Records contained in a dataset
+++++

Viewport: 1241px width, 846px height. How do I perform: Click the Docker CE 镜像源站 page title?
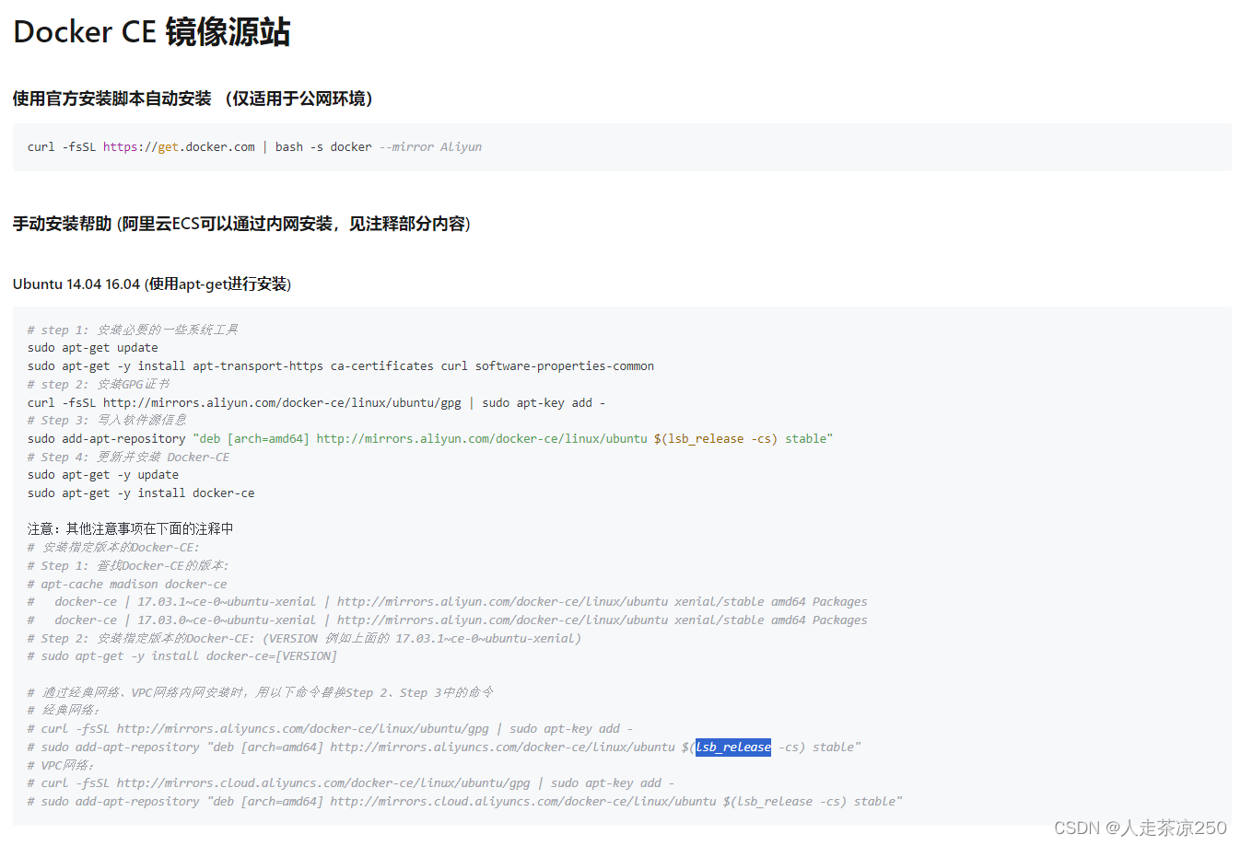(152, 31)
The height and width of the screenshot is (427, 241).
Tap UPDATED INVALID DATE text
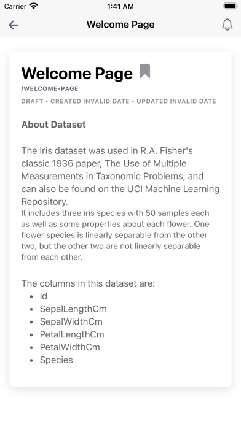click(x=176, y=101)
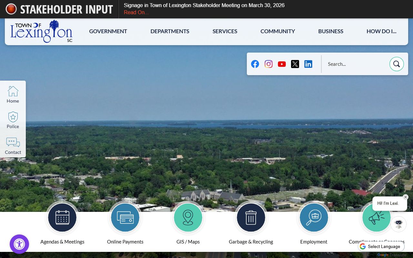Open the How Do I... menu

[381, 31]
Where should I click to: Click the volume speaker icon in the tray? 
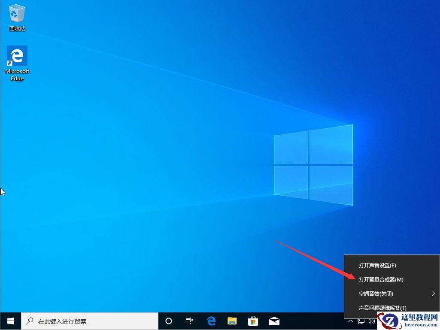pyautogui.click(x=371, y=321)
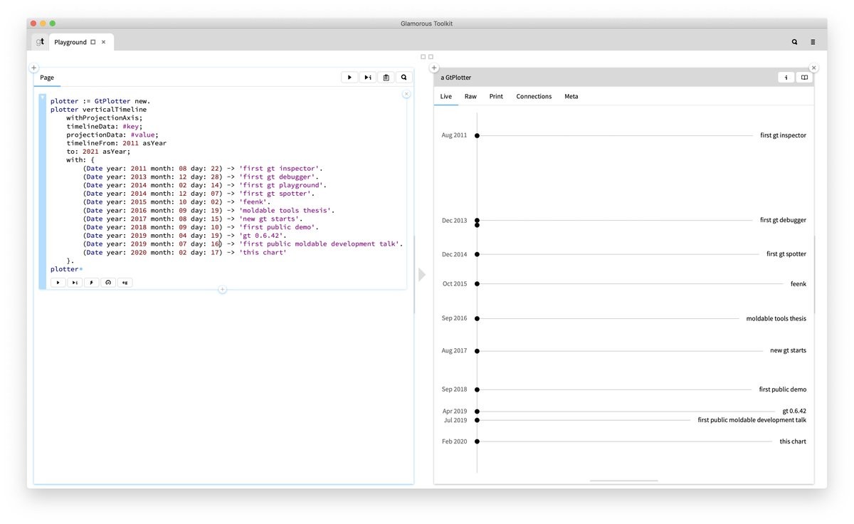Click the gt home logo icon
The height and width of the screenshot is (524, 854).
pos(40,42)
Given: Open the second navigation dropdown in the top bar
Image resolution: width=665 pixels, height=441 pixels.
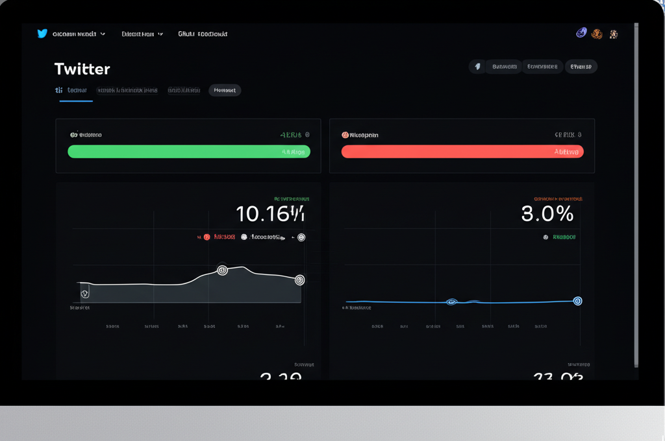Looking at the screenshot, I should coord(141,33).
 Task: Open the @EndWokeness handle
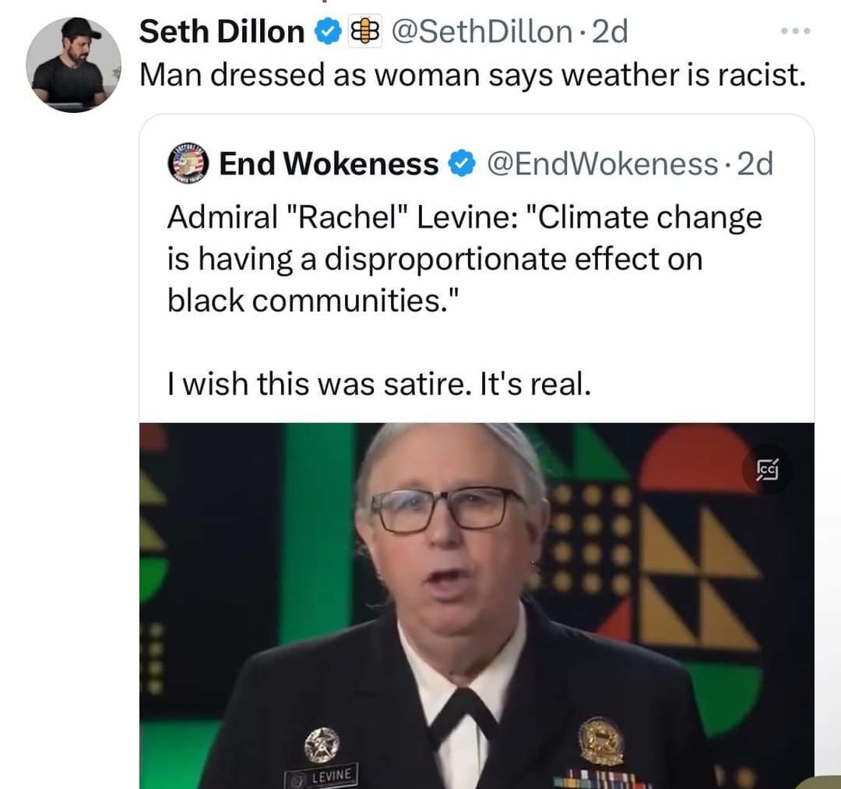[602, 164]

+++++

■ **What you will do**: Every line of the data above should be repeated exactly. Omit the pictures.

■ **Response**:
Viewport: 1241px width, 846px height. How do I perform: Click the Docker CE 镜像源站 page title?
(152, 31)
The height and width of the screenshot is (427, 241).
Tap UPDATED INVALID DATE text
click(x=176, y=101)
Open the How Do I... menu

[381, 31]
Where should I click to: Click the volume speaker icon in the tray? 
pyautogui.click(x=371, y=321)
Click the gt home logo icon
The height and width of the screenshot is (524, 854).
pos(40,42)
Given: Open the second navigation dropdown in the top bar
Image resolution: width=665 pixels, height=441 pixels.
Looking at the screenshot, I should coord(141,33).
 Task: Open the @EndWokeness handle
[602, 164]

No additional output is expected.